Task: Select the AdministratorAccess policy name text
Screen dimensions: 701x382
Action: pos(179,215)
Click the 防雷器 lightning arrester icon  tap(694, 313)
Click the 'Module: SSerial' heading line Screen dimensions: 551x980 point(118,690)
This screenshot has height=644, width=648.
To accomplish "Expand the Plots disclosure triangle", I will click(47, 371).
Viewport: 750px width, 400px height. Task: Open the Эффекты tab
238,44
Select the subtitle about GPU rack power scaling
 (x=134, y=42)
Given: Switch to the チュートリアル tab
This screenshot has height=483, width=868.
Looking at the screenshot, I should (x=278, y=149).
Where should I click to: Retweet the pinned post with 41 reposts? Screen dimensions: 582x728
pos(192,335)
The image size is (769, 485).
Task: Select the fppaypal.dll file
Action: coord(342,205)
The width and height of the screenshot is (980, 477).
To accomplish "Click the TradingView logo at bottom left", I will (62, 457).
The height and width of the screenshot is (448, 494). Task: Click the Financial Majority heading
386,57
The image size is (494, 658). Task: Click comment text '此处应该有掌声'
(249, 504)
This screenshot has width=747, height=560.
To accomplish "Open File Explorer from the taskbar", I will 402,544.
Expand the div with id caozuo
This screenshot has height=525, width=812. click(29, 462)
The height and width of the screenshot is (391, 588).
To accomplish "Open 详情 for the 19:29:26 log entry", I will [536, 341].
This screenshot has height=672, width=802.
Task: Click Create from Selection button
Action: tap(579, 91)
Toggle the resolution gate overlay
********************
**Activity**
The required output is the whole listing, printed again exactly.

**Response for this exercise**
Task: Select the AdministratorAccess policy name text
Screen dimensions: 701x382
Action: pos(179,215)
Click the 防雷器 lightning arrester icon  tap(694, 313)
Click the 'Module: SSerial' heading line Screen dimensions: 551x980 point(118,690)
This screenshot has height=644, width=648.
To accomplish "Expand the Plots disclosure triangle", I will click(47, 371).
Viewport: 750px width, 400px height. Task: Open the Эффекты tab
238,44
Select the subtitle about GPU rack power scaling
 (x=134, y=42)
Given: Switch to the チュートリアル tab
This screenshot has height=483, width=868.
Looking at the screenshot, I should (x=278, y=149).
Where should I click to: Retweet the pinned post with 41 reposts? Screen dimensions: 582x728
pos(192,335)
The image size is (769, 485).
Task: Select the fppaypal.dll file
Action: coord(342,205)
The width and height of the screenshot is (980, 477).
To accomplish "Click the TradingView logo at bottom left", I will (62, 457).
The height and width of the screenshot is (448, 494). Task: Click the Financial Majority heading
386,57
The image size is (494, 658). Task: Click comment text '此处应该有掌声'
(249, 504)
This screenshot has width=747, height=560.
To accomplish "Open File Explorer from the taskbar", I will 402,544.
Expand the div with id caozuo
This screenshot has height=525, width=812. click(29, 462)
The height and width of the screenshot is (391, 588).
To accomplish "Open 详情 for the 19:29:26 log entry", I will [536, 341].
This screenshot has height=672, width=802.
Task: Click Create from Selection button
Action: tap(579, 91)
Toggle the resolution gate overlay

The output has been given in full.